Mais le 6 avril, il reconnaissait que « ça peut être un moyen » de protection pour le public. Pas question de le recommander formellement, toutefois. Le débat a continué jusqu’au 30 avril, quand François Legault a dit que, « si jamais on pense qu’on n’est pas capables de respecter les deux mètres, il faut se mettre un masque ». C’est même « un élément de l’étiquette respiratoire », ajoutait M. Arruda.
La fiabilité du concept d’immunité naturelle a elle aussi varié au fil des points de presse. « Les personnes qui sont moins à risque, donc les personnes de moins de 60 ans, bien, il peut y avoir une immunité naturelle qui va empêcher une vague », soutenait M. Legault le 23 avril.

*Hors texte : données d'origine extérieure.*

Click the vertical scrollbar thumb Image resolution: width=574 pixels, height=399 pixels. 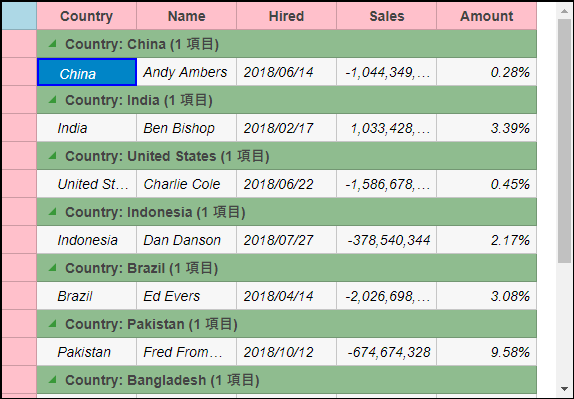(x=564, y=141)
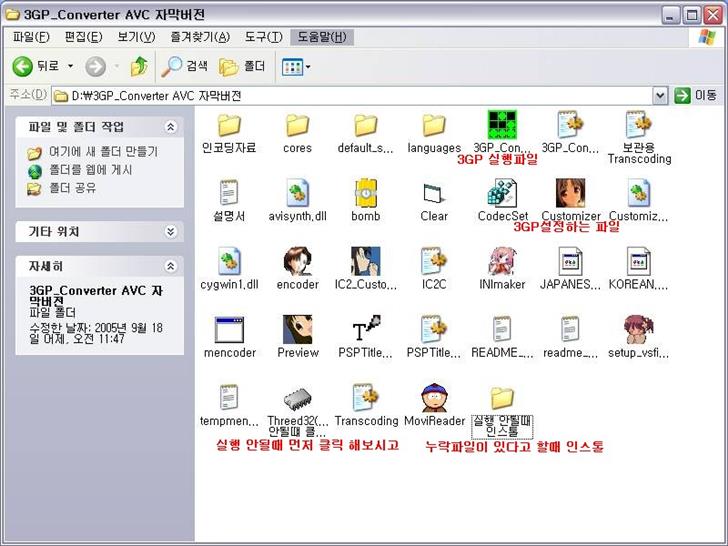The image size is (728, 546).
Task: Open the address bar dropdown
Action: click(x=660, y=95)
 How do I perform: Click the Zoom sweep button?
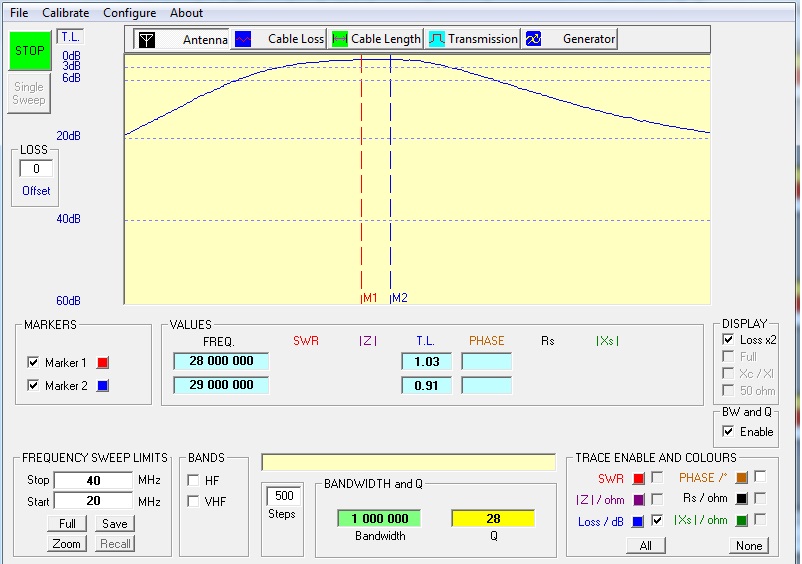coord(67,544)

Quatre jours plus tard, il reconnaissait qu’« on n’a pas de preuve que ça fonctionne » et mettait de côté cet argument pour justifier le retour en classe.
La réouverture des régions a également été teintée de flou. Le 29 avril, Mme Guilbeault annonçait la levée graduelle des barrages routiers pour certaines régions « fermées », cela dans le but de « permettre les déplacements entre ces régions-là ». Mais elle prévenait du même souffle qu’« éviter des déplacements superflus d’une région à l’autre fait partie des consignes que nous demandons aux Québécois de respecter ». Régions ouvertes, donc… mais où il ne faut pas circuler.
Le problème avec tout cela, relève le député Fortin, c’est que « la confusion peut mener à la démobilisation. S’il n’y a pas de message clair, les gens vont se permettre certaines libertés ». Ou même se mettre à « douter des motivations du gouvernement », ajoute Gabriel Nadeau-Dubois.